This veers away from the impressionistic and artistic bent that makes this blog so great, so it doesn’t quite belong. But it’s such a rich resource that maybe it belongs anywayz.
Helen Fulton, Rosemary Huisman, Julian Murphet, Anne Dunn – Narrative and Media
Click to access Narrative_and_media.pdf
(I don’t think there’s a risk to the PDF, but Gmail punted on it saying it’s busy worrying about other things.)
From the Introduction
//Narrative as ‘myth’ (by Helen Fulton)
Roland Barthes articulated the importance of language in the formation of ideology when he described myth as a type of speech…a mode of signification, which he located within semiology, the science of signs. For Barthes, myths represented a metalanguage, a second-order or connotative discourse that enables us to speak about the first-order or denotative level of signification. Myths therefore function as symbolic, ironic or metaphorical commentaries on what we understand to be literal meanings, offering us alternative readings imbued with ideological flavour. It is easy to see how media narratives, particularly those of film and television, might operate as myths, the stories in which we encode truths about ourselves and our society. From a post-structuralist viewpoint, there is a major theoretical flaw with much of Barthes early work, and that is his distinction between denotation and connotation, or first-order and second-order systems of signification.
[denotation—the literal or primary meaning of a word, in contrast to the feelings or ideas that the word suggests: beyond their immediate denotation, the words have a connotative power.
connotation—an idea or feeling that a word invokes in addition to its literal or primary meaning: the word “discipline” has unhappy connotations of punishment and repression | the work functions both by analogy and by connotation.]
Although it is undoubtedly logical that one signified can also stand as the signifier of another sign, this process does not operate merely on two or three levels, but as a chain of signification limited only by social usage. In other words, there is no denotation but only connotation, since denotative language – appearing objective, unmediated, reflective – is as ideologically positioned as language that we would regard as highly connotative and subjective. The belief in a denotative level of expression is itself a piece of ideology.

************

## [WRITTEN PROBLEM 1]
Can you repeat, word for word, the part of the excerpt on narrative as myth that opens with the words containing "Helen Fulton, Rosemary" and closes with "(by Helen Fulton)"?
## [WRITTEN PROBLEM 2]
Do the following statements agree with the excerpt on narrative as myth? Answer yes or no for each, quoting the deciding words.
(a) Barthes located myth within semiology, the science of signs.
(b) The chain of signification operates on only two or three levels.
(c) Belief in a denotative level of expression is described as a piece of ideology.
Answer using only the excerpt on narrative as myth.

************

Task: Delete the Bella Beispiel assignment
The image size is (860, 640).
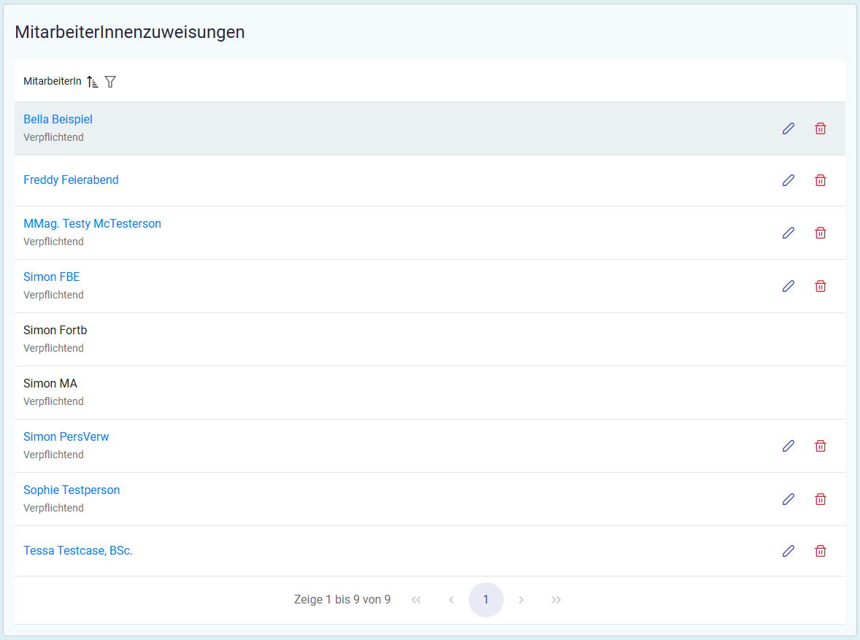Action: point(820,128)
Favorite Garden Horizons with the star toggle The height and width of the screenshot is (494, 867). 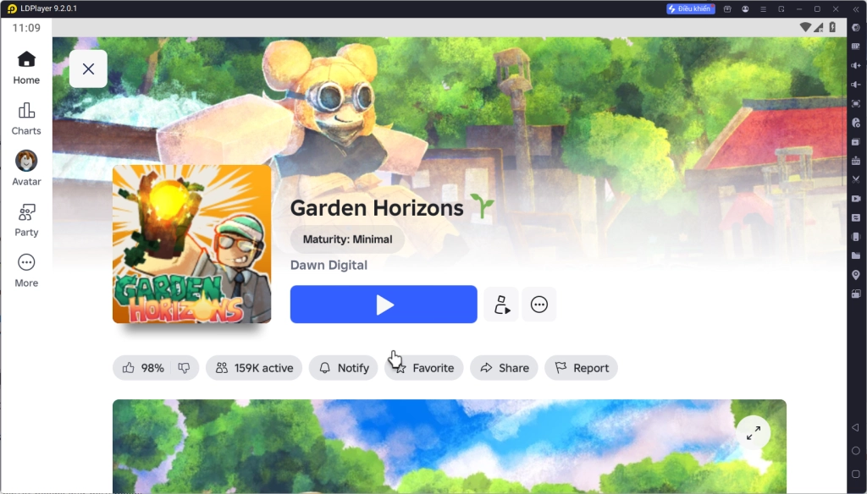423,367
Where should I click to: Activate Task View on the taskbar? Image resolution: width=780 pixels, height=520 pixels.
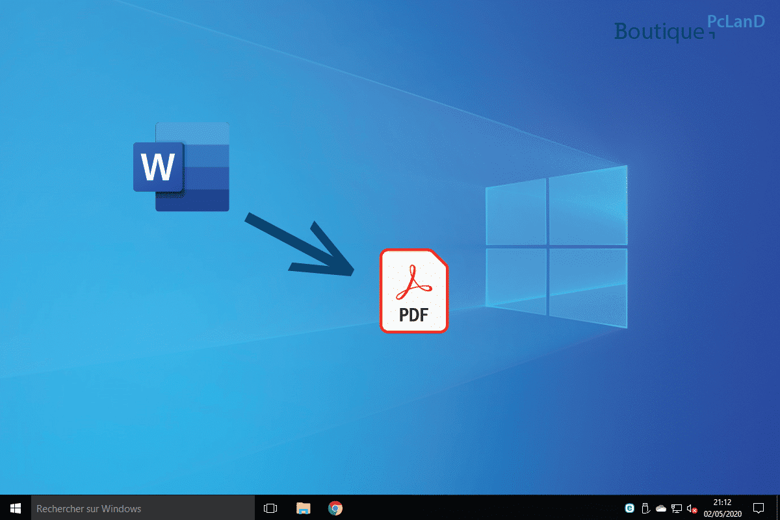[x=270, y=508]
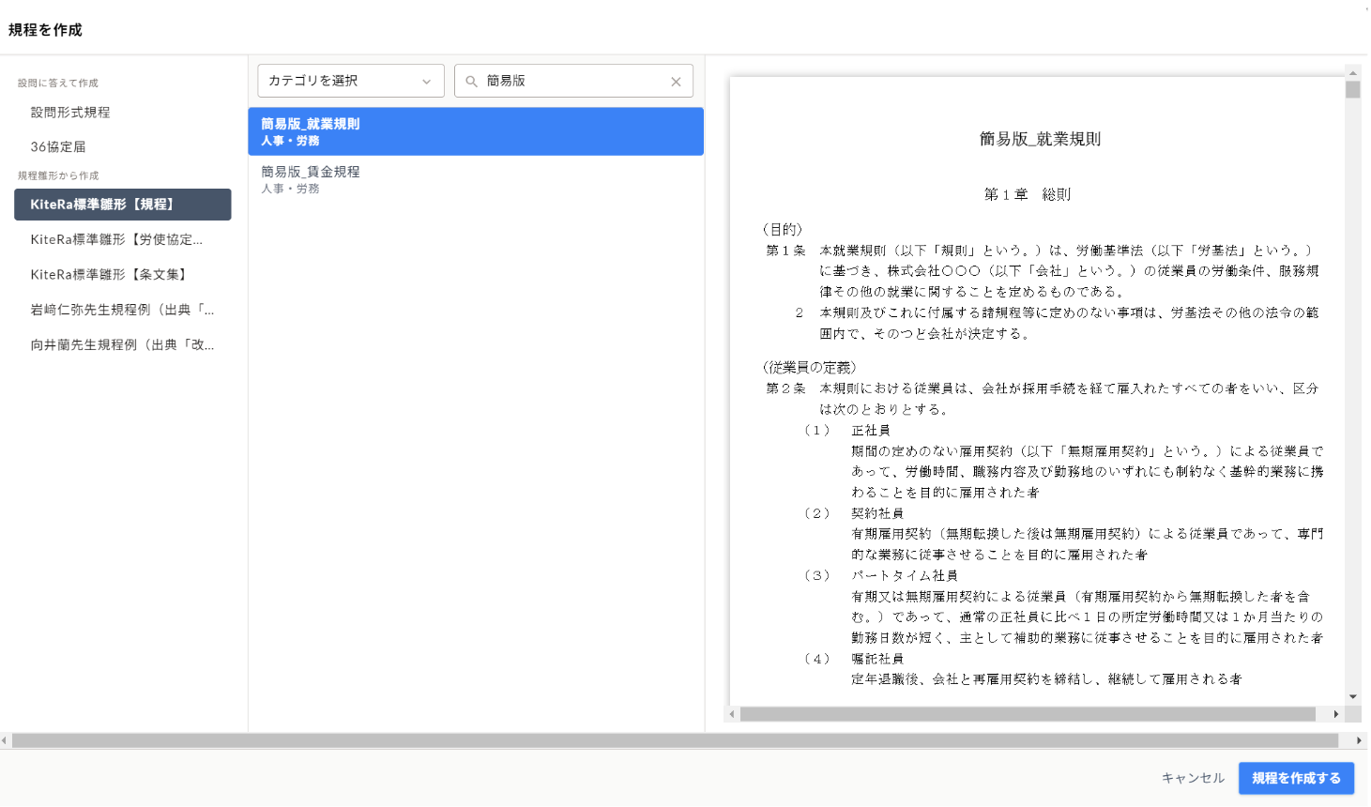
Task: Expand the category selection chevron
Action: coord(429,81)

************

## [TASK ANSWER 1]
Helen Fulton, Rosemary Huisman, Julian Murphet, Anne Dunn – Narrative and Media
Click to access Narrative_and_media.pdf
(I don’t think there’s a risk to the PDF, but Gmail punted on it saying it’s busy worrying about other things.)
From the Introduction
//Narrative as ‘myth’ (by Helen Fulton)

## [TASK ANSWER 2]
(a) Yes: "which he located within semiology, the science of signs"
(b) No: "this process does not operate merely on two or three levels, but as a chain of signification limited only by social usage"
(c) Yes: "The belief in a denotative level of expression is itself a piece of ideology."